The Village Belle, one of the oldest continuously operating hotels in St Kilda, is so embedded in the history of St Kilda that the area around it – Acland and Barkly Streets – became known as the Village Belle precinct.
A hotel by that name has traded from this site since the 1850s and has operated from the current building for 130 of those years.
The hotel was constructed by Edward Peel in 1854 initially as a modest single-storey structure with two or three rooms. In 1855 a licence was granted to Edward Stead to begin its life as a hotel. In 1876 architect John Vardy designed a new veranda.
The Village Belle’s central location meant it was a popular hotel from the start, catering to a growing suburb. Just a year before it opened St Kilda’s first police station was built and a “police court” was established in 1857. In 1859 the Council commissioned the building of 28 gas streetlamps, and in 1859 the St Kilda Gardens in Blessington Street were built.
In 1853 a bush racecourse was running on the site of the present-day Peanut Farm oval. Here the St Kilda Cup horse race was held, and boxing matches were also staged. The Village Belle was reportedly used by “colourful racing identities” as a meeting place to plan their covert activities.

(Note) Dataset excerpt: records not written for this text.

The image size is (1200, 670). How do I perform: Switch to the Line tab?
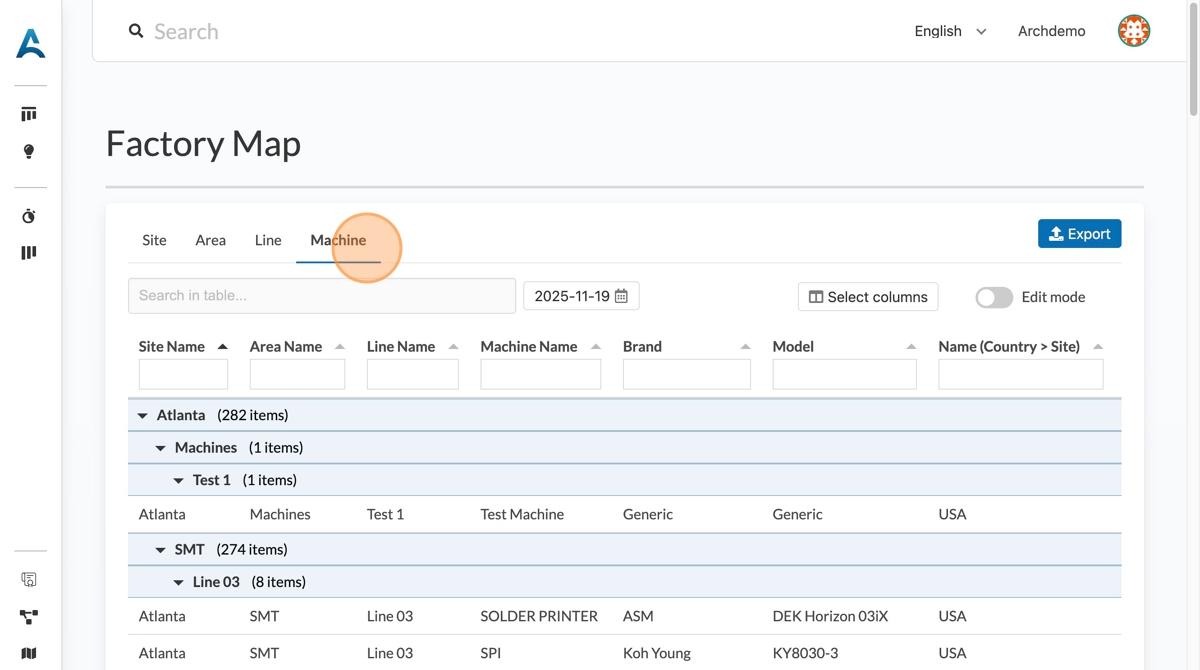[x=268, y=240]
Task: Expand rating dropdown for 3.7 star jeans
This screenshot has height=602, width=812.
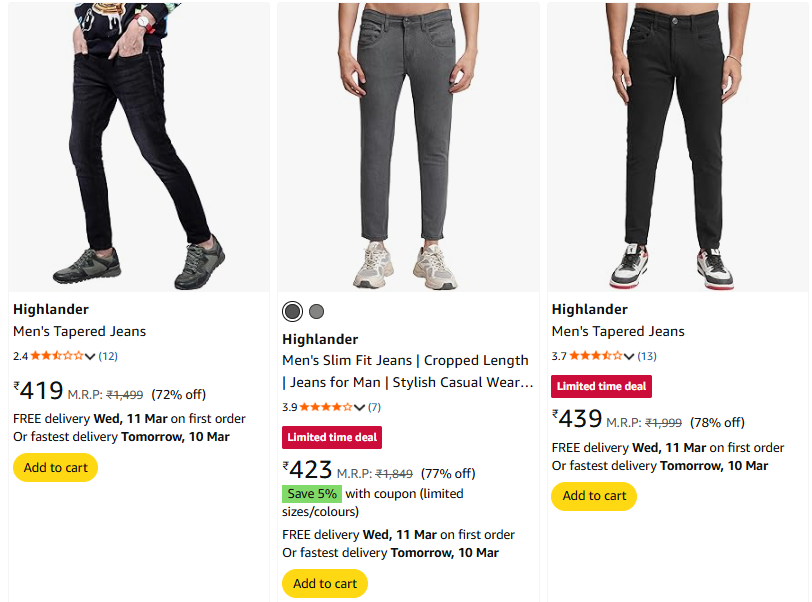Action: point(630,356)
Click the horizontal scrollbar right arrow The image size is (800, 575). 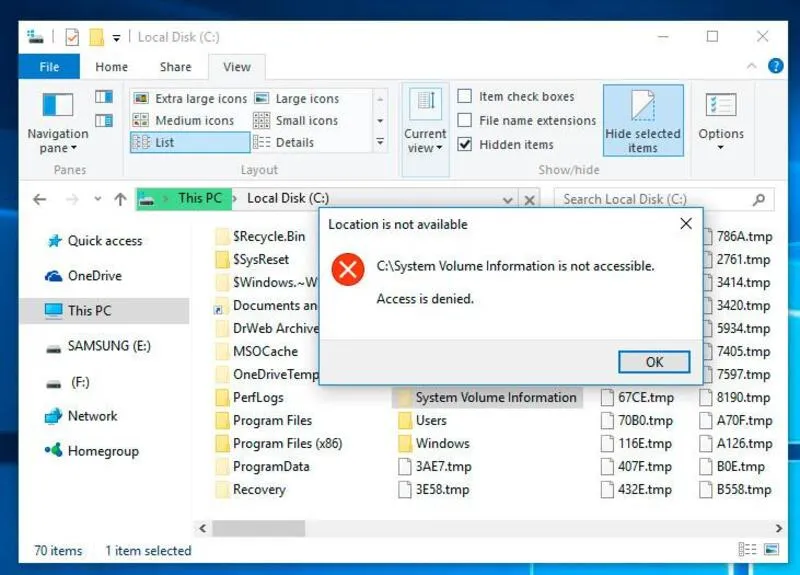[x=779, y=528]
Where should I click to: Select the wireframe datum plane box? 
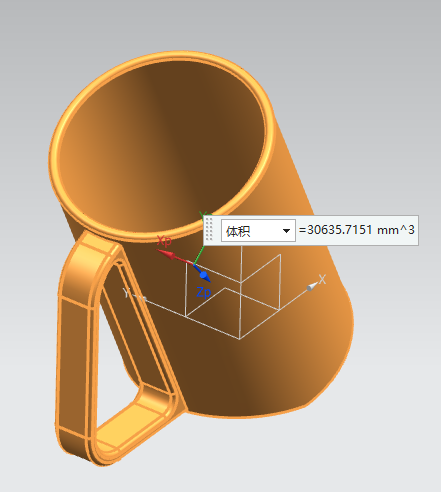point(233,293)
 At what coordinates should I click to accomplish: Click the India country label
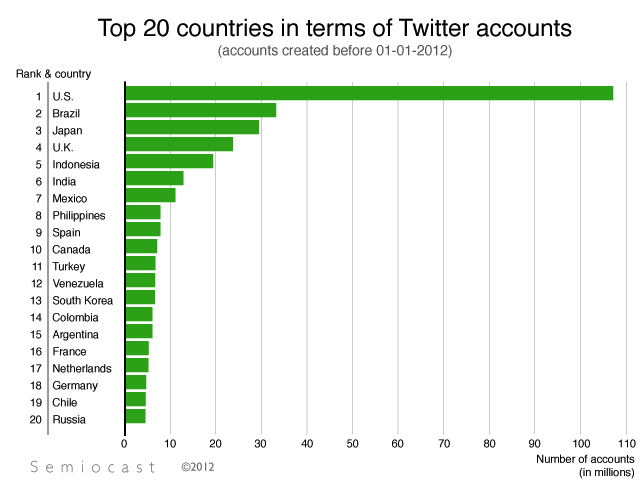(65, 181)
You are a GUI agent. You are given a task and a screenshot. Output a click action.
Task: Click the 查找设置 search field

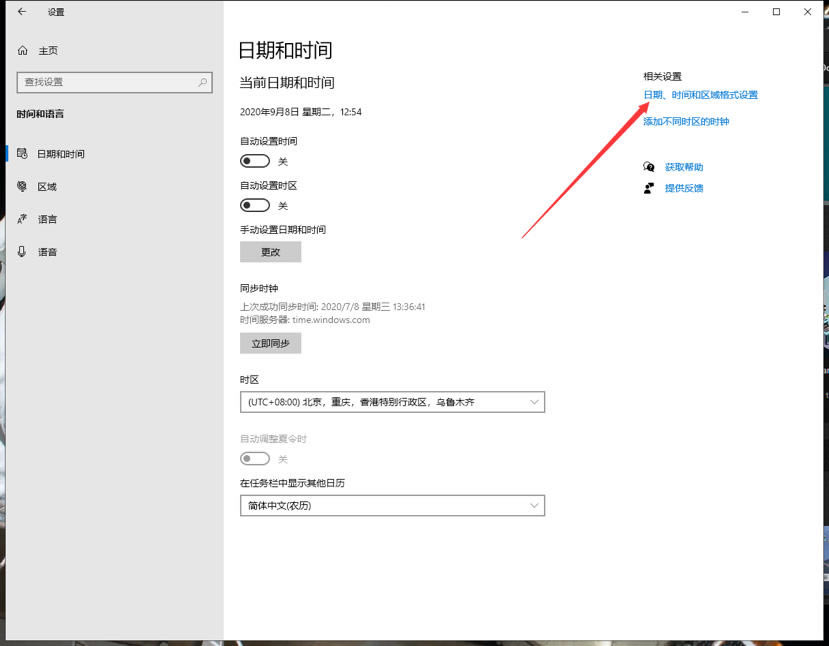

The Village Belle was, in so many ways, an intersection of comings and goings, for a while quite literally. From J.B. Cooper, in his ‘The History of St Kilda 1840-1930’, (published in 1931) we know that the hotel was a tramway terminus. “In 1873, ‘Gunn’s Railway Cars’ ran from St. Kilda railway station for the Village Belle Hotel, via Grey Street, on the arrival of each train, and vice versa. Gunn’s cars also left the St. Kilda railway for the baths, and the Esplanade, and vice versa. The fare was three pence each way at all hours. Gunn advertised that ‘sober and steady drivers may be relied upon’.”
St Kilda Historical Society’s book Pots, Punks and Punters tells us the hotel was a favourite among luminaries including the literary Dyson brothers – writer and poet Edward (1865-1931), cartoonists and artists Will (1880-1938) and Ambrose (1876-1913) as well as Australia’s most celebrated printmaker Lionel Lindsay (1874-1961).
By the late 1880s, St Kilda was booming. A growing cable car network attracted day trippers to St Kilda – to visit the beach or for walks along the Esplanade – and this influx of people prompted the Village Belle in 1891 to expand into the imposing structure it is today.
Architect William Pitt – one of the outstanding architects of Melbourne’s “boom” era who designed the Melbourne Stock Exchange – was responsible for the design.
By the 1890s St Kilda was increasingly known as a lively and colourful – in all meanings of the word – destination. In the 1920s SP bookies were refused entry into the building, so instead they operated at the nearby racetrack with speakers in the trees for punters to hear the race call. Regulars included local criminal Squizzy Taylor.
Three generations of members of the Telford family managed the hotel since 1945.
Today, the Village Belle is still a great place to gather, with 169 years of stories in its walls.